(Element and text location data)
---------------

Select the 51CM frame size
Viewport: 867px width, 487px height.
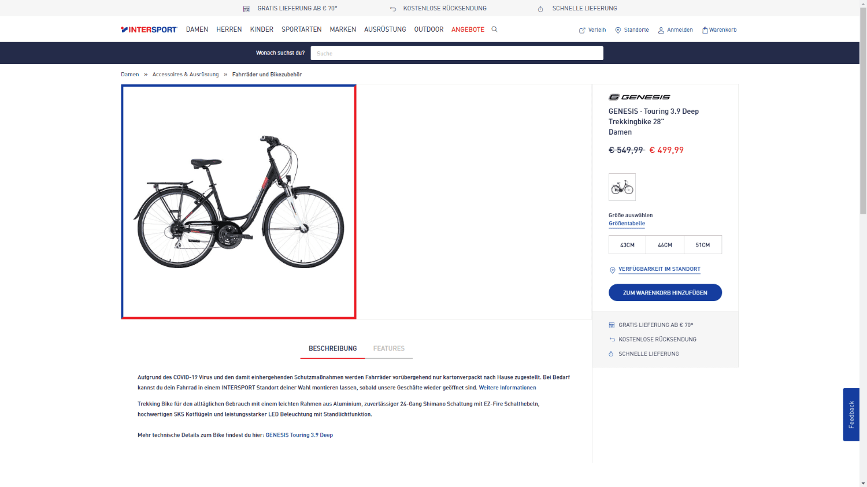click(x=703, y=245)
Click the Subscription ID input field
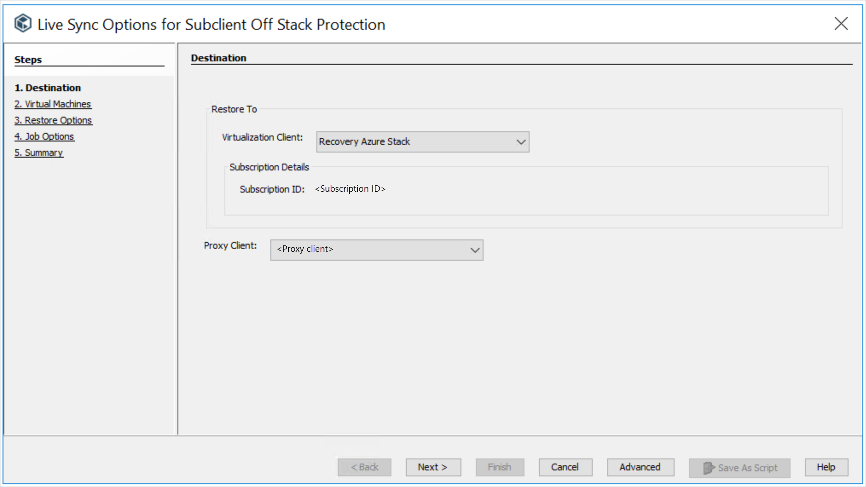This screenshot has width=866, height=487. pos(351,188)
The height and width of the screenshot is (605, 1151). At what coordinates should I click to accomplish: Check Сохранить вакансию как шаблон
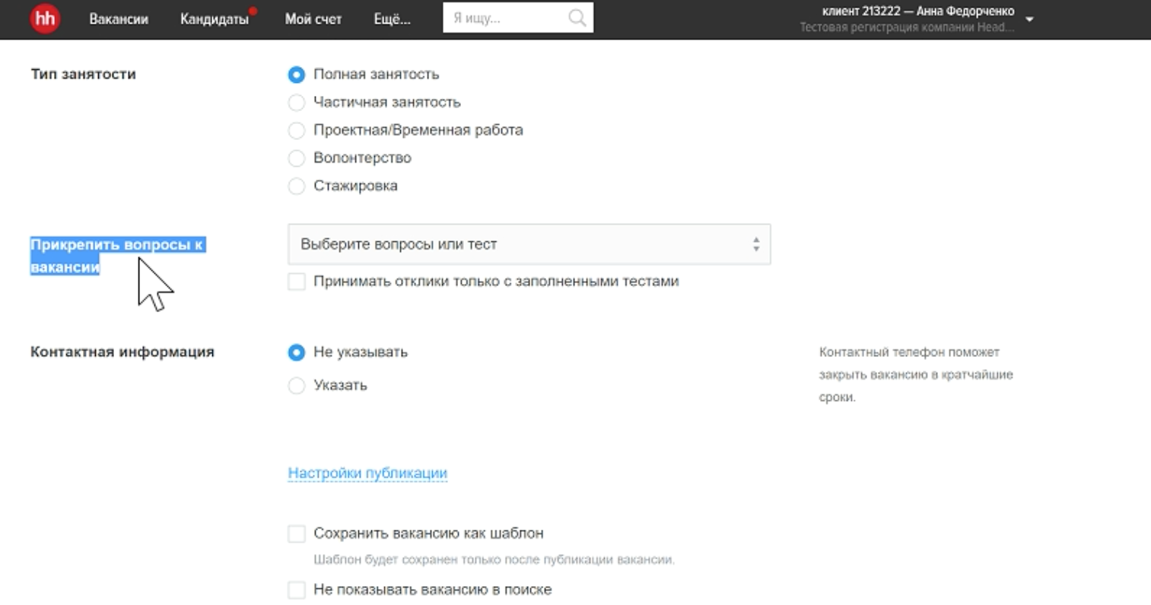click(297, 533)
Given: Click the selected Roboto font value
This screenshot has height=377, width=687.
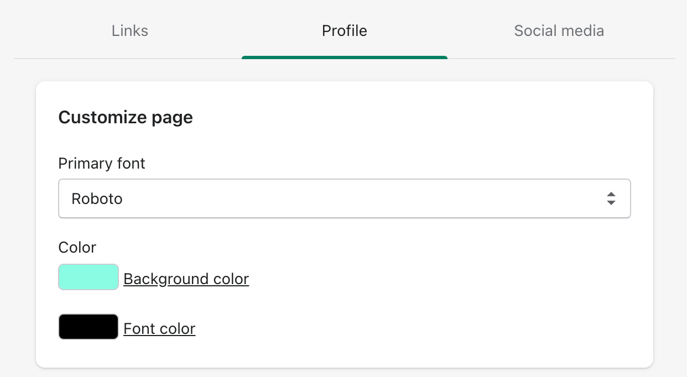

---------------

__Requirement__:
Please copy the material above word for word, leaving out the pictures.

__Task solution__:
Select the 51CM frame size
Viewport: 867px width, 487px height.
click(x=703, y=245)
Click the Subscription ID input field
This screenshot has width=866, height=487. pos(351,188)
The height and width of the screenshot is (605, 1151). At what coordinates should I click to accomplish: Check Сохранить вакансию как шаблон
click(297, 533)
Given: Click the selected Roboto font value
This screenshot has height=377, width=687.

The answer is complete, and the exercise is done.